*** RECORDS FOR THE EXERCISE ***
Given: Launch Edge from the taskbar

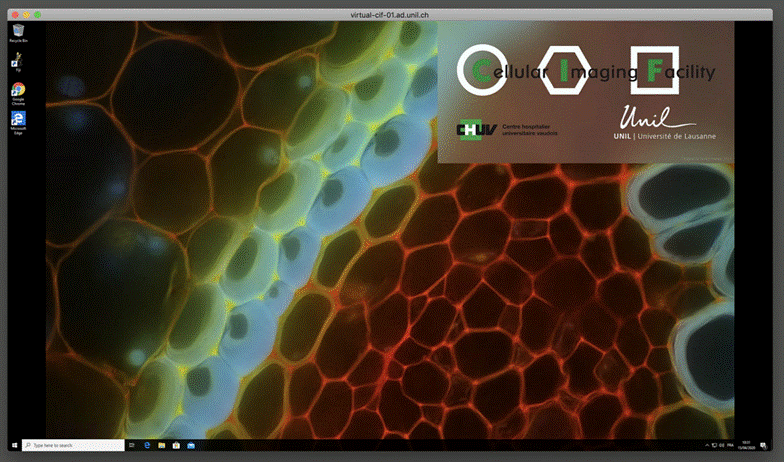Looking at the screenshot, I should pos(147,445).
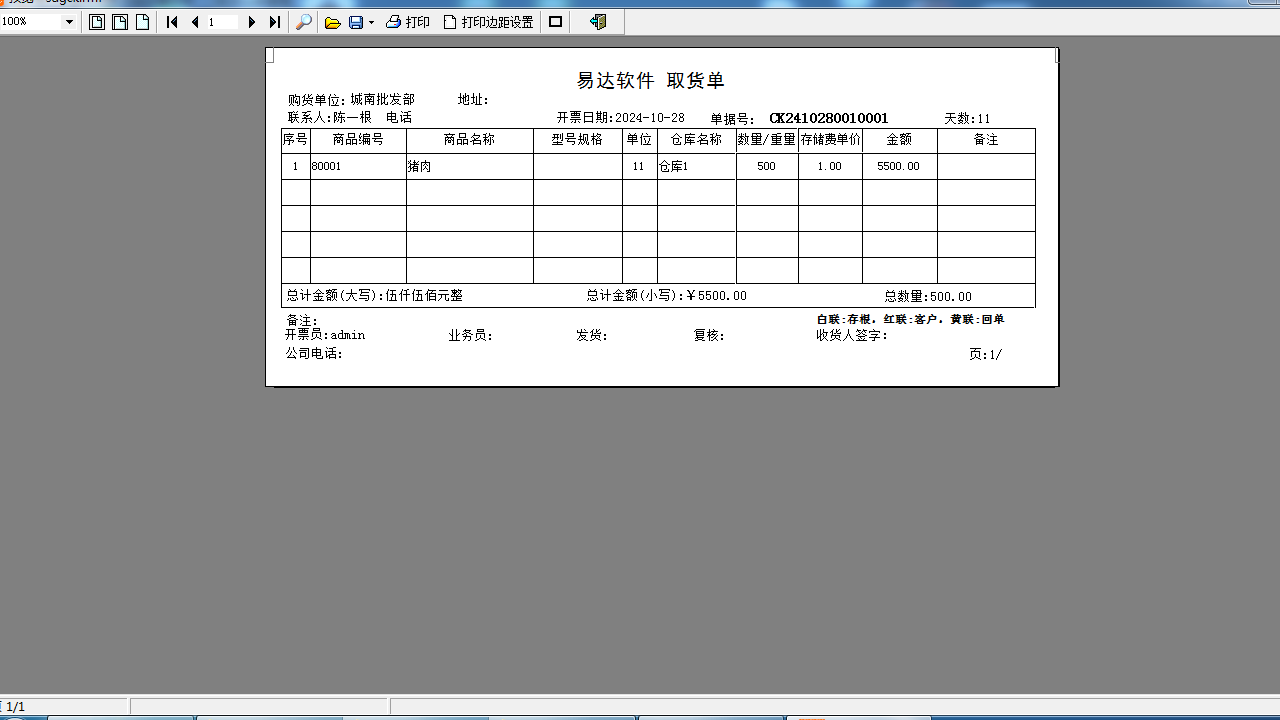Select the magnifier zoom tool
The height and width of the screenshot is (720, 1280).
[304, 21]
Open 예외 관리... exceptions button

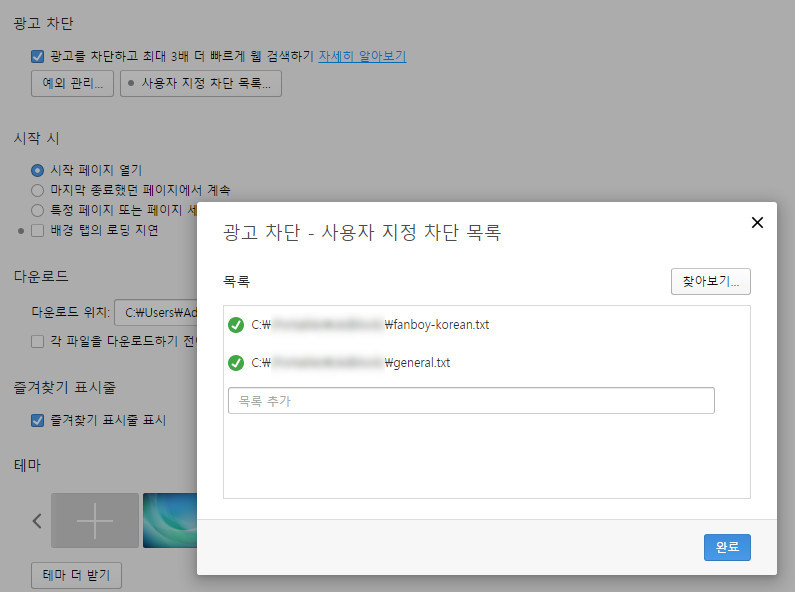[72, 84]
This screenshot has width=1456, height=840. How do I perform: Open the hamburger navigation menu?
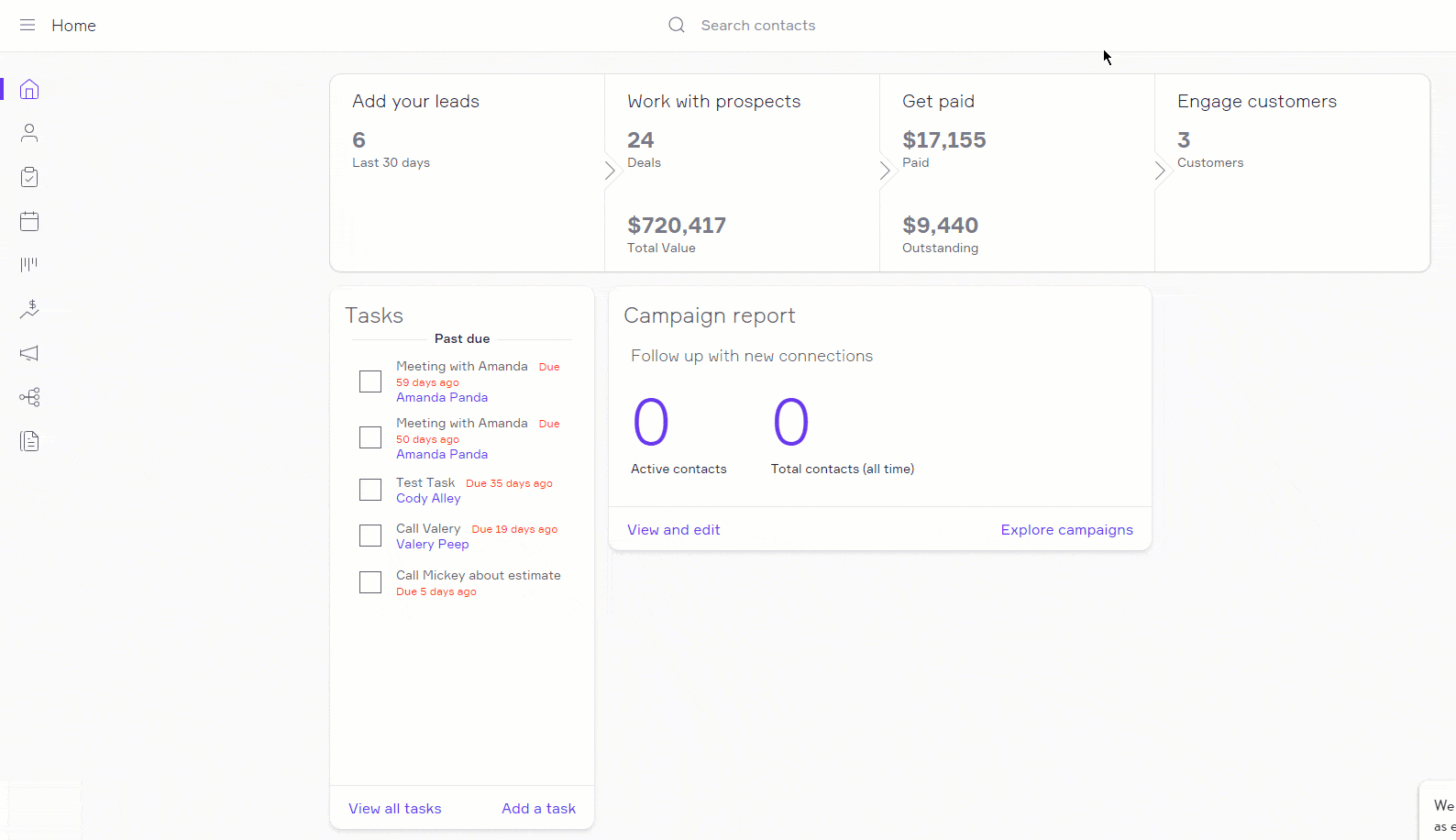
*** End of RECORDS FOR THE EXERCISE ***
### TASK PROMPT
Write out, exactly as they stand, the line with "Open 예외 관리... exceptions button" and every line after it through the end of the entries above; omit the pictures.

### ANSWER
Open 예외 관리... exceptions button

[72, 84]
This screenshot has width=1456, height=840. How do I perform: Open the hamburger navigation menu?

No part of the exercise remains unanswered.